As you will discover, there are many “exceptions”, shall we say, to the legal restrictions. Most important, a paladar choses its menu and recipes, and can buy fresh, wholesome ingredients to prepare. A restaurant is restricted to and must accept the food delivered from the government distributor. Almost every paladar has better service and food than government restaurants.
In some places, such as in Havana’s Vedado and La Habana Vieja, paladares also have signs; even if it says, “restaurant,” it is a paladar if it is in a home. Many times, you have to ask, and someone will willingly take you to a paladar and then expect a commission from the owner. If you’ve already found a casa particular, ask them for suggestions.

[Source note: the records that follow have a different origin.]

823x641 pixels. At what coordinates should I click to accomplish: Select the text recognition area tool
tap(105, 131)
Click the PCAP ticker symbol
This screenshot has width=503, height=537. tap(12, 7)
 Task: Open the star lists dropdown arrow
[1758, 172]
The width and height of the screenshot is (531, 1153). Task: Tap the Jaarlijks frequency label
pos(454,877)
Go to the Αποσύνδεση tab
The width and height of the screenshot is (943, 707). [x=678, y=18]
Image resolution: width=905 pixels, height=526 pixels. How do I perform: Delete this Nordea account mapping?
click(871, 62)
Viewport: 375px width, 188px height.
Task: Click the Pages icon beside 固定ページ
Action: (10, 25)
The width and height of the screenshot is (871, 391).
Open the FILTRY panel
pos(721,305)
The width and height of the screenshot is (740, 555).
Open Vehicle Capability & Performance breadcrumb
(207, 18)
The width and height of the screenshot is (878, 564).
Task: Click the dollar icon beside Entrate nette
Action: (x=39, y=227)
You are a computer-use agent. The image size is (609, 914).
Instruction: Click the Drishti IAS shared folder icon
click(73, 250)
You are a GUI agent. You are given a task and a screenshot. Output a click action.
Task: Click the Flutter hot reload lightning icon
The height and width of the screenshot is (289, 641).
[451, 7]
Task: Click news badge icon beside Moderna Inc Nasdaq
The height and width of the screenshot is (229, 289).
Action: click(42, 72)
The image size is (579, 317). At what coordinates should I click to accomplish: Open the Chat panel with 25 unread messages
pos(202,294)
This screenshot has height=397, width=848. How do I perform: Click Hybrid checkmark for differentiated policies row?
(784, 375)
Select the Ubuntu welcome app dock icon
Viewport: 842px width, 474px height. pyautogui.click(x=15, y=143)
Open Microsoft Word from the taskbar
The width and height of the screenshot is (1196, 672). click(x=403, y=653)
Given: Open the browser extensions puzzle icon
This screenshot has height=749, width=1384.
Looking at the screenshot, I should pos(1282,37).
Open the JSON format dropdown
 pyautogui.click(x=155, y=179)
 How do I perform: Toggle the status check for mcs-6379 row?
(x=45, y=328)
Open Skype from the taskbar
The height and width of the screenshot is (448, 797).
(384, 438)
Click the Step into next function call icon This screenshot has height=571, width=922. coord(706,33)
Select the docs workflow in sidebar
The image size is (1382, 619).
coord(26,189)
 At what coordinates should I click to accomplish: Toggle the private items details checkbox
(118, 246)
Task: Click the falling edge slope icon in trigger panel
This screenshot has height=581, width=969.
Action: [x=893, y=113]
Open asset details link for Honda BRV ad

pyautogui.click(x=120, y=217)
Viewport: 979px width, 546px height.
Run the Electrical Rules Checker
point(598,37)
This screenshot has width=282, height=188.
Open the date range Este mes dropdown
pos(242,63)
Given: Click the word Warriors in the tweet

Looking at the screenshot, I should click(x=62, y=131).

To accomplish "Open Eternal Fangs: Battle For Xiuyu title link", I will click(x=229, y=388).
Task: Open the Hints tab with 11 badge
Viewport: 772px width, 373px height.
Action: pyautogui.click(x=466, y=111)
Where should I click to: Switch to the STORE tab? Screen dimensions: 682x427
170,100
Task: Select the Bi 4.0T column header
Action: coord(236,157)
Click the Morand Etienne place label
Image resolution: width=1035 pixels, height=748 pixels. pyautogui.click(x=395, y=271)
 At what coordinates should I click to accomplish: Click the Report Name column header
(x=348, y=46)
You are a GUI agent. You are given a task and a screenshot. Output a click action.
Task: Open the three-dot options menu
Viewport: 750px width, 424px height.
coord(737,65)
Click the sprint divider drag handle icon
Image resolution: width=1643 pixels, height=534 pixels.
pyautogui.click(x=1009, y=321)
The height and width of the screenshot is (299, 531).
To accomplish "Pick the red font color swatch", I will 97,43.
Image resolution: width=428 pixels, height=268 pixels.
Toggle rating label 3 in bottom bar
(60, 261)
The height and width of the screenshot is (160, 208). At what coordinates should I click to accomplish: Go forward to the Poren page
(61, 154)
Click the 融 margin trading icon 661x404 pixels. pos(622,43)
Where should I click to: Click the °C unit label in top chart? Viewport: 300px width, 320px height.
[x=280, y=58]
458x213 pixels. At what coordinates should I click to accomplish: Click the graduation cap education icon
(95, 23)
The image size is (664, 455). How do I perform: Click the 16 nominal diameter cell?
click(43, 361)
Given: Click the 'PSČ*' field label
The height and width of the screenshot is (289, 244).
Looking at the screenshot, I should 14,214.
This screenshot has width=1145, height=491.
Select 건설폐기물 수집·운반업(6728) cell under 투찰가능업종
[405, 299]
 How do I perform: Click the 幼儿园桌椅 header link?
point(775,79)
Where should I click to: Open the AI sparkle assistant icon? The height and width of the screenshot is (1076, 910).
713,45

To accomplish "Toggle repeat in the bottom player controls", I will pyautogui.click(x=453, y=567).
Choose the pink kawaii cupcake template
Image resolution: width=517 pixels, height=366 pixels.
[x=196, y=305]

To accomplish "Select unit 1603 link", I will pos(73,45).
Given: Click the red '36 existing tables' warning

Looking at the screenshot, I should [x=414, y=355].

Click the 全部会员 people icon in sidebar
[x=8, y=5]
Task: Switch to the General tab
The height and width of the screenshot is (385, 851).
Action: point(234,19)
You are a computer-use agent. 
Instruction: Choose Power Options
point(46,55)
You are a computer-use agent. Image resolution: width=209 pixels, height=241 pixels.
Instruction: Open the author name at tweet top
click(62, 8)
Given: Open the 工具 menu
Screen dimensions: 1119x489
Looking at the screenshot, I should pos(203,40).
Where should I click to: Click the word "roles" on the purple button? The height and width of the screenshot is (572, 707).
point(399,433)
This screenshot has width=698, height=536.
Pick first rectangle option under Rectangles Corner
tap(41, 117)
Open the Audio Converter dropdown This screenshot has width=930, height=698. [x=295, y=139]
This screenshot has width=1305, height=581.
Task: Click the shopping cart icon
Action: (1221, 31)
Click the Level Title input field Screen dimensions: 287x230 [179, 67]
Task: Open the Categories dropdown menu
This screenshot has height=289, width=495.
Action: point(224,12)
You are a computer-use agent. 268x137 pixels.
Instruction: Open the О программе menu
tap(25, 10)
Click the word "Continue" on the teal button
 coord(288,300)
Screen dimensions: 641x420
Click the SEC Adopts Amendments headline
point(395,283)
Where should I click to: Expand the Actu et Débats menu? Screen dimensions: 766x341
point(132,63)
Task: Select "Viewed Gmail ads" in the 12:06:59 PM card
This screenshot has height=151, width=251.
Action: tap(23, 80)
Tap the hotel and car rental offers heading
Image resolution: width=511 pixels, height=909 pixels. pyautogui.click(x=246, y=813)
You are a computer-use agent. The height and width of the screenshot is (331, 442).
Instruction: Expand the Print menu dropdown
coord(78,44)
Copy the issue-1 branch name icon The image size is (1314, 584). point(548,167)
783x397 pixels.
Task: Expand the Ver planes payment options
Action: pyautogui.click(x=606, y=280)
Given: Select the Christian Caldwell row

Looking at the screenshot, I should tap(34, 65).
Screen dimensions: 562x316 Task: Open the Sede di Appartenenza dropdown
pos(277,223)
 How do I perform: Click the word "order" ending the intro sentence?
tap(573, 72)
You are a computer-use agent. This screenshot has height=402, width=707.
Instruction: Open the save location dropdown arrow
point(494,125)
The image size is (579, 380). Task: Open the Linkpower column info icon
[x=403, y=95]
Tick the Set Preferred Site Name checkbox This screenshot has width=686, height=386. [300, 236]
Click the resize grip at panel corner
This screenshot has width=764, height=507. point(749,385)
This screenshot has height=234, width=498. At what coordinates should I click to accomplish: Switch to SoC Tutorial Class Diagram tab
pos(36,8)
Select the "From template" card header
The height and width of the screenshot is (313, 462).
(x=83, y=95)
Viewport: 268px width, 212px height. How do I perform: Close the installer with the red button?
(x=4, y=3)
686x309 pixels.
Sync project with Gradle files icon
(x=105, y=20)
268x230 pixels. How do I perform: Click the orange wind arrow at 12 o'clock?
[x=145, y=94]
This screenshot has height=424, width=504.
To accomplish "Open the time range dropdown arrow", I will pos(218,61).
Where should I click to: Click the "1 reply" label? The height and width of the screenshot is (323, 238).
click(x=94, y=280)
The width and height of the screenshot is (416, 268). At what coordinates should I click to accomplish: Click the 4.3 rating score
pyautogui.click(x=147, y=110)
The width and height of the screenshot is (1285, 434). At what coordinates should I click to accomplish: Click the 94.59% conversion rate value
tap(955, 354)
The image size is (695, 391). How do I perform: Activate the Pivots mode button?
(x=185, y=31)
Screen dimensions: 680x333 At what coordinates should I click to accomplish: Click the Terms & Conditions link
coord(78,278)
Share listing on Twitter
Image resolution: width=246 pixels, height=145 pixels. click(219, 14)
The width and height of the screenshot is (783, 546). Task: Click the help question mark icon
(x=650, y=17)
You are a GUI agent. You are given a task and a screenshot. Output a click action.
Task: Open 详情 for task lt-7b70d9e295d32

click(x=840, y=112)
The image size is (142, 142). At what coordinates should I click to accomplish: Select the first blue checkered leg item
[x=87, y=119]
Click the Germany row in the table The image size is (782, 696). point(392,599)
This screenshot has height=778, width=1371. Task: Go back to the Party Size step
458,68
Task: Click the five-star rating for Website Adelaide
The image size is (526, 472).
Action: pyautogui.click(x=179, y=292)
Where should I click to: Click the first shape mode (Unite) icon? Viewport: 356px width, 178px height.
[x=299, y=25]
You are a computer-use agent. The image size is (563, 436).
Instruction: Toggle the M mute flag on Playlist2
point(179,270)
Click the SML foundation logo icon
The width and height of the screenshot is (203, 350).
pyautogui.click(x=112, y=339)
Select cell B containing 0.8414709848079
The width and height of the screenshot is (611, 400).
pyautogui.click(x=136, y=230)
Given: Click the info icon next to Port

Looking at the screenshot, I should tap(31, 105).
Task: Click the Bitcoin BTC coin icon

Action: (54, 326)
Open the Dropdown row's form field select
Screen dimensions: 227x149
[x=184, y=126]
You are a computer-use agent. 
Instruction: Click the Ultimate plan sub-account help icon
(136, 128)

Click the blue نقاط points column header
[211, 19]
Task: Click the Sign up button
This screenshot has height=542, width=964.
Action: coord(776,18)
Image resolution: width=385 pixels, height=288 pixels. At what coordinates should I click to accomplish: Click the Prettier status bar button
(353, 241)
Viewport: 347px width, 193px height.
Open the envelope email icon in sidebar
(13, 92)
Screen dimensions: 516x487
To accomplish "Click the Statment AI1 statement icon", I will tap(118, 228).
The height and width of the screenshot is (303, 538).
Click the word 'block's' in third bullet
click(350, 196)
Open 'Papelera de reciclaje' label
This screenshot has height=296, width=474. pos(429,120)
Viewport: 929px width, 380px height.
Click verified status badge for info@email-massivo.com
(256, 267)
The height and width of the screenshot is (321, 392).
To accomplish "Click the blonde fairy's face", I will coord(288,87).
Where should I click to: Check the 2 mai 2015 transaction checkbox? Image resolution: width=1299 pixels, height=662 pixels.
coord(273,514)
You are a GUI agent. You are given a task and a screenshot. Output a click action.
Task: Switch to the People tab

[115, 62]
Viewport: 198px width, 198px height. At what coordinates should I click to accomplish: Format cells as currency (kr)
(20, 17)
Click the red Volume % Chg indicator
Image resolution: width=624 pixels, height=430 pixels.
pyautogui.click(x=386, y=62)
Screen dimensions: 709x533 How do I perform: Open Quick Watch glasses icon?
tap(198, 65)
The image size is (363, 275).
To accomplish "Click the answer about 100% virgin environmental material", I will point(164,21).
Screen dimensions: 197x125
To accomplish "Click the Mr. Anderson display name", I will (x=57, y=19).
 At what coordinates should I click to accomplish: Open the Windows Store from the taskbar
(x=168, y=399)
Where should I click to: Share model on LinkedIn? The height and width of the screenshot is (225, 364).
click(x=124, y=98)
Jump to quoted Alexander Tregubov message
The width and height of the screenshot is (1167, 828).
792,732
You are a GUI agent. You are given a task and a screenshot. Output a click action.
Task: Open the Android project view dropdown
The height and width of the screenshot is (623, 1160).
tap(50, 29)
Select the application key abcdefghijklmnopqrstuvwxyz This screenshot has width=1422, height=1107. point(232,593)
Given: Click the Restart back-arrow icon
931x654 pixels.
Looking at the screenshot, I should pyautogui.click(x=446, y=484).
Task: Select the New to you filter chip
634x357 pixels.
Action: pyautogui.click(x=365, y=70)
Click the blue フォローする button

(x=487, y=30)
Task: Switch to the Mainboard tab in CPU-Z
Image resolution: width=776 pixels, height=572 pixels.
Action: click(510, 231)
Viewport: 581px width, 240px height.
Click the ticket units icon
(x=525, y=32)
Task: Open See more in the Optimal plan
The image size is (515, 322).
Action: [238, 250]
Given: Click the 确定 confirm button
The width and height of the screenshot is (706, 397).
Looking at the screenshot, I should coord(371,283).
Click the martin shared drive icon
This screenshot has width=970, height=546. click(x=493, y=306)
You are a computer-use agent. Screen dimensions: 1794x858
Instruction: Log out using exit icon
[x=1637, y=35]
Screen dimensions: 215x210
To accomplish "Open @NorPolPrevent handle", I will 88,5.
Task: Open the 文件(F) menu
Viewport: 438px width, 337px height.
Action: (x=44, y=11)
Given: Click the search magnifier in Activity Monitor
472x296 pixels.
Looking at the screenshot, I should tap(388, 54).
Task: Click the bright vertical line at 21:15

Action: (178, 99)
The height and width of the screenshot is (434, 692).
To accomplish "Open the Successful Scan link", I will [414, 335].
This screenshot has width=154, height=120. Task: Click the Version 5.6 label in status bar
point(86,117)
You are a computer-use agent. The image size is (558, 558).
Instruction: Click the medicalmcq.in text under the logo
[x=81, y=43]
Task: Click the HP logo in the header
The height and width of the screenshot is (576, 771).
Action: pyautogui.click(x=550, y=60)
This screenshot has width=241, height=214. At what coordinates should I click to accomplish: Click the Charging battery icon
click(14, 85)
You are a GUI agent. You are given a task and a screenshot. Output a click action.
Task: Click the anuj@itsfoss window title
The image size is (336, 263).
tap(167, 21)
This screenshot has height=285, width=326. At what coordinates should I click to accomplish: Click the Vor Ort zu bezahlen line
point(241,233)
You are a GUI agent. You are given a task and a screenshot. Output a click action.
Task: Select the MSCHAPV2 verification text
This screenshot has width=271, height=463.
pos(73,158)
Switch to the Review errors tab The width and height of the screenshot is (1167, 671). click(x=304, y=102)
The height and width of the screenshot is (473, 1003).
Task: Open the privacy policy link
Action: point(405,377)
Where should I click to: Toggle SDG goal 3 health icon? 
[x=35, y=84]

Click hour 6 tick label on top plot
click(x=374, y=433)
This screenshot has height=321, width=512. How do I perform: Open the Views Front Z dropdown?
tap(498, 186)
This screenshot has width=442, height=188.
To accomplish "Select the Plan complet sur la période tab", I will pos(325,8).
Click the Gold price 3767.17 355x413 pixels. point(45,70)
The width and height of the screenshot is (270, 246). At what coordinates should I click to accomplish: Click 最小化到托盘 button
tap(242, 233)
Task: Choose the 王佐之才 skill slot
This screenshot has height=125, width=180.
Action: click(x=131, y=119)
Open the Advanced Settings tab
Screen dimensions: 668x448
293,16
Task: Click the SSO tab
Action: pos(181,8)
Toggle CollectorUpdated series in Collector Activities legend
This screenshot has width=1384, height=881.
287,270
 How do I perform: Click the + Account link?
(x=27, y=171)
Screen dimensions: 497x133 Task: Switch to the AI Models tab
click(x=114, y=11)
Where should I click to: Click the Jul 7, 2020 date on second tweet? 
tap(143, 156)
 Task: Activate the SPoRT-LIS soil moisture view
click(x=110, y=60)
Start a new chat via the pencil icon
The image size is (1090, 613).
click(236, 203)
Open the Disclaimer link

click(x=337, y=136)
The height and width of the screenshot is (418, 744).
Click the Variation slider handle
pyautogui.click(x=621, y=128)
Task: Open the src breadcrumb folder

Among paladares, prices and menus vary greatly. Most paladares stick to a standard fare of “cocina criollo”, indigenous Cuban food. It’s mostly variations of black beans, rice, and meat for around 8 to 10 CUC for entrees. Fish may be available, salads are skimpy, and even vegetables may get cooked in lard. (Country-wide, almost every dish, snack, or drink may include sugar, fat, or salt. Cuba is hard on the health or food conscious and vegetarians, no matter where you eat.)
A special note on Viñales: it has no paladares and in fact only a couple of poor restaurants. The owners of your casa particular will expect you to eat your meals in the casa. That is up to you, but you should not stay in one casa and eat at another.